After initially defending a practice to gather user data from its popular Antivirus app, the team at Avast is announcing that it is eliminating its Jumpshot division. This side of the company dealt with the sale of aggregated private info. The company’s Chief Executive Officer is apologizing for the breach of trust and promises that he will do better in the future.
The apology and admission of guilt are offered a short while after another blog post in which it defended its conduct. The developers used it to explain that the data selling was not a problem and pledged to introduce a new pop-up that will offer users more privacy options to Avast Antivirus.
Ondrej Vlcek, CEO of Avast, acknowledges that joint reporting coming from PC Mag and Motherboard has raised many issues.
He also admits his company has not responded to them as it should have, hurting the feelings of its customers and making them lose trust.
The key paragraph in the new blog post states:
For these reasons, I – together with our board of directors – have decided to terminate the Jumpshot data collection and wind down Jumpshot’s operations, with immediate effect.
Vlcek also claims that Jumpshot, the division of Avast focused on selling data to third parties, has always acted within legal bounds.

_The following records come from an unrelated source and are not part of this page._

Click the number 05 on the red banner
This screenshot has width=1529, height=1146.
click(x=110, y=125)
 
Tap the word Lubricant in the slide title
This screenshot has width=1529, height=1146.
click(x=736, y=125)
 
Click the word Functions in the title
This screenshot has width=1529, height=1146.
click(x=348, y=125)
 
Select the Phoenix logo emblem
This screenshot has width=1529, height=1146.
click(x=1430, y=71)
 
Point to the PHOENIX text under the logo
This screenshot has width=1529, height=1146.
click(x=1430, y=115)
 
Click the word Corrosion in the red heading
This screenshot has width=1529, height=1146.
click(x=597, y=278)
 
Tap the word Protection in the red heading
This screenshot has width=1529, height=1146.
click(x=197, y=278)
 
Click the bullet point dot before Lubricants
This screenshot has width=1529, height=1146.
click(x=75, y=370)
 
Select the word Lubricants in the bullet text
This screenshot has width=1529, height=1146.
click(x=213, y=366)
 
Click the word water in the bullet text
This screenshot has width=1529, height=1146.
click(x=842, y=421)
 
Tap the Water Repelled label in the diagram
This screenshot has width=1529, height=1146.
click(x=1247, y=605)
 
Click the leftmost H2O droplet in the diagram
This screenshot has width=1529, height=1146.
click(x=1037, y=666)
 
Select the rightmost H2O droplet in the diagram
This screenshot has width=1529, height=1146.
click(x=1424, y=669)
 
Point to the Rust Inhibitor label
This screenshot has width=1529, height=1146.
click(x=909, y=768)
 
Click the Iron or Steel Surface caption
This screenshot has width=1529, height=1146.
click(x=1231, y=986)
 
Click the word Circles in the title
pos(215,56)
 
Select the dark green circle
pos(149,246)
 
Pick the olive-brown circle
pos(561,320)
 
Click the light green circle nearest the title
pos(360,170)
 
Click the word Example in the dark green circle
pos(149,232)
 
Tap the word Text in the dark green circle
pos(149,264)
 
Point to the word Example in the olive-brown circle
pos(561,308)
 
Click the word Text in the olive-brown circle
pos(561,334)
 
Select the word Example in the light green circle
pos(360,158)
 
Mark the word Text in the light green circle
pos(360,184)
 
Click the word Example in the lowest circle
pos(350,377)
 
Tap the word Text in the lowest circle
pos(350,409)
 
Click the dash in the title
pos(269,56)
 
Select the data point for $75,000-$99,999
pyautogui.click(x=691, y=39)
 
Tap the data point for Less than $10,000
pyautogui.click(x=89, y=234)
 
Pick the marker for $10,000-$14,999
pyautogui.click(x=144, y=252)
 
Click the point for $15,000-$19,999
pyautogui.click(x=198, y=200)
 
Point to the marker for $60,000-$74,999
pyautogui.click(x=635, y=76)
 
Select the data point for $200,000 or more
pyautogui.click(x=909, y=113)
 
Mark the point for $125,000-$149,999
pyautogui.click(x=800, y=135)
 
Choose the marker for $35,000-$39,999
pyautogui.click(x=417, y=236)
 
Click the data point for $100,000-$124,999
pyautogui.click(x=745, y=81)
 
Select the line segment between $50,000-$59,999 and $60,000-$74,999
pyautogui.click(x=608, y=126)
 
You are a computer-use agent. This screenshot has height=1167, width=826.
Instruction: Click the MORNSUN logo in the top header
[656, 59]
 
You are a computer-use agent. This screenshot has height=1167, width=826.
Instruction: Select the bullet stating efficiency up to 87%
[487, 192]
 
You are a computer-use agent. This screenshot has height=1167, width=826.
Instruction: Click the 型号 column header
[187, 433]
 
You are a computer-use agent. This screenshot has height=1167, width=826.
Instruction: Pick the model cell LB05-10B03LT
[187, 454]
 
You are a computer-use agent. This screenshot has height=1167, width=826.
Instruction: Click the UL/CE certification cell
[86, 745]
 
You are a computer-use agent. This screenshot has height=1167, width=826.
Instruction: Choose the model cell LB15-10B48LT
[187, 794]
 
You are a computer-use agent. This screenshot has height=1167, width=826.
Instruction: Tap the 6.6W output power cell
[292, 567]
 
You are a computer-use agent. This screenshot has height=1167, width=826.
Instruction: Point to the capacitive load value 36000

A separate management team and board of directors made all the decisions, including the ones that have recently drawn criticism for their impact on user privacy.
The problem with the Antivirus was that it used a web extension to gather a wide range of data that was then sold to other companies, like Microsoft, Google, and IBM. They were then able to aggregate them with their tracking to potentially get a clear picture of what a particular user was doing while using Avast products, including their Secure Line VPN solution. We have more details in our previous article about the Avast Antivirus data gathering.
The company defended its practice by claiming that it de-identified everything it gathered, but experts say that its measures were limited in scope and left a lot of sensitive details exposed.
Trust is crucial for products like Avast Antivirus
It is interesting to note that Vlcek also claims that he has concluded that the data collection business at Jumpshot was not in line with Avast’s privacy priorities as early as the autumn of 2019.
The CEO should also tell users why he has not acted sooner to limit the impact of the data collection in Avast Antivirus and why he waited for journalists to start asking questions about the practice before he decided to do the right thing.
Given the breach of trust, Avast should also offer a form of compensation for those who have used its Antivirus and had their data gathered and sold. They should also provide reassurance to those who use its other services, like the Secure Line VPN.
The apology from the CEO is welcomed, but going forward the company needs to re-enter the good graces of its users. The swift backlash, accompanied by a significant drop in the company’s share value, should also serve as a cautionary tale for other companies that offer solutions like antivirus and VPN programs, especially given the growing concerns about censorship and privacy.